My best guess why people don't ask about it: Most users probably rely on their other tools to deal with this (like Sonarr, Plex, JellyFin, Kodi, Emby, Tiny Media Manager, etc).

Note:
You're right about the NFO extension being used for other purposes on the Windows platform as well. And it's used for ASCII drawing like files as well. See also this Wiki page. Unfortunately, I didn't define this "standard", and if it were up to me I'd pick real XML or even better: JSON - but at the time of conception I suppose neither file format was very commonly used.

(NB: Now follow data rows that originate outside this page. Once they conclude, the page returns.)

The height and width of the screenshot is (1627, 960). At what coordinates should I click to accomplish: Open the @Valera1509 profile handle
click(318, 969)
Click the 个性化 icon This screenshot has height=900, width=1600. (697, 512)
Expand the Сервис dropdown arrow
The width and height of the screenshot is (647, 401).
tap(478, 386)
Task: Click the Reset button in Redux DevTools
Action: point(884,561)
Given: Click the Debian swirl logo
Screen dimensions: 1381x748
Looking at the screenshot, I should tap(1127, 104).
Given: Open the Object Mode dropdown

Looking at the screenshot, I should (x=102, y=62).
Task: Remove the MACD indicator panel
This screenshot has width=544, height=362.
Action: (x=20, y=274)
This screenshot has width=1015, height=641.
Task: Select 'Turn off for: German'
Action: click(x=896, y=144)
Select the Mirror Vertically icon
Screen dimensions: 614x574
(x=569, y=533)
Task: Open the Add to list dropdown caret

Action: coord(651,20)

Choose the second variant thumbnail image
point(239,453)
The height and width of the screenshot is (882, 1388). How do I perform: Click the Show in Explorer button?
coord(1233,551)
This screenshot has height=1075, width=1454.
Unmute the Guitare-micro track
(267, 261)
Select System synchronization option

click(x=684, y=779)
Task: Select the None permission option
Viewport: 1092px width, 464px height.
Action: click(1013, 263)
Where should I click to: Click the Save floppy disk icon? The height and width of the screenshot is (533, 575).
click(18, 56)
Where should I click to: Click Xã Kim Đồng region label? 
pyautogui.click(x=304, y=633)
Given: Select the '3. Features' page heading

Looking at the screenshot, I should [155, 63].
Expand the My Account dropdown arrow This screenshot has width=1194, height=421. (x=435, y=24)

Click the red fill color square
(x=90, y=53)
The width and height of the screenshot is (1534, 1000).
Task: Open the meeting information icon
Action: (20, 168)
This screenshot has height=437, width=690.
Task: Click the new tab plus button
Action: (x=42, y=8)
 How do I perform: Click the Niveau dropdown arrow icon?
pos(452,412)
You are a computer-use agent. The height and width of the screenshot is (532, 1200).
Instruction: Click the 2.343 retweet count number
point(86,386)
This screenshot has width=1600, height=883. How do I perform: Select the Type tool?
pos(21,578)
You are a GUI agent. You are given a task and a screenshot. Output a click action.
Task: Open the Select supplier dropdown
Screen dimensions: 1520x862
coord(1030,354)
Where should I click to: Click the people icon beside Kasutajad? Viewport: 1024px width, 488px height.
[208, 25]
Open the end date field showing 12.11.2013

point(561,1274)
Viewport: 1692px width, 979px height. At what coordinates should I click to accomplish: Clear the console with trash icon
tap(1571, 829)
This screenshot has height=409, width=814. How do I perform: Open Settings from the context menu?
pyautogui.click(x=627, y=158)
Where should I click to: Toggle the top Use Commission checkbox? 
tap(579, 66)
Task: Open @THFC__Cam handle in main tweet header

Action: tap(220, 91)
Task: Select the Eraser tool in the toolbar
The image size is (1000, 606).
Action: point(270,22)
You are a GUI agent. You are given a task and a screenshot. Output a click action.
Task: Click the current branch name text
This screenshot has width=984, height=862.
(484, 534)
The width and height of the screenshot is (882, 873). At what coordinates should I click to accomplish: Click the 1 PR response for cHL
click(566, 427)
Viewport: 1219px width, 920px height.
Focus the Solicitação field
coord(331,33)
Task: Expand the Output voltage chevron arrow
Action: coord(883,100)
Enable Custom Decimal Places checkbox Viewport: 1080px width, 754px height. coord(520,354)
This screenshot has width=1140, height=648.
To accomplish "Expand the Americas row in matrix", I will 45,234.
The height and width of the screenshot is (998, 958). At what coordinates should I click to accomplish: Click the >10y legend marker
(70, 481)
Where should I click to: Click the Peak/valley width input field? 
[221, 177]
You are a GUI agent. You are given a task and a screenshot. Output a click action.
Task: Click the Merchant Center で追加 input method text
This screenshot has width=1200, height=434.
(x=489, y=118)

Dumping it as a TXT file: what format would one use?
I mean; it wouldn't be impossible to implement this in a new release of RMTV.
May not even be all that tricky to clean up with a tiny tool - I'd have to write one though.
In essence:
- Remove all "</*>" tags
- Replace "<tag>" with "tag: "

Assuming your example:

<episodedetails>
<title>Good Luck, Father Ted</title>
<season>1</season>
<episode>1</episode>

What would you like this to look like? Something like this?

Title: Good Luck, Father Ted
Season: 1
Episode: 1

Note: since NFO's are not following proper XML formatting, most XML-2-TXT converters will probably fail.

Note: before modifying these files, better make sure NFO files are not used by you software. RMTV doesn't use NFO files by itself, but does generate them (if set) for other applications.

 

Coffee

As for coffee - oh wow you went all pro there 🤣 .
Honestly, I've never realized there would be YouTube host suppliers?
I used to get my favorite coffee from Minneapolis, but that has been more than a decade ago now. 😜 

 

x86 32 bit

Why x86 is being referred to as 32 bit? I suppose because x86 was based on the 80386 and 80486 Intel CPU's, which are 32 bit processors, with a 32 bit instruction set. Hence x86. I can argue though that this not to be entirely correct, but who am I to argue that there as also 8086, 808186 and 808286 and those were 16-bit.
The x64 bit term, was originally called x86–64 or AMD64 (since it's using the AMD 64 bit instruction set, not to be confused with Intels failed Itanium 64 bit instruction set). I suppose people got lazy. 😉 

Anyhoo - for the Windows platform I'm sticking with 32 bit for now, just so it keeps running on [very] old PCs.
Just thinking that won't harm anyone, since 32 bit applications run very well in 64 bit Windows versions (Intel or ARM CPU).
There will be a 64 bit in the future of course now that the 32 bit market share drops to almost zero.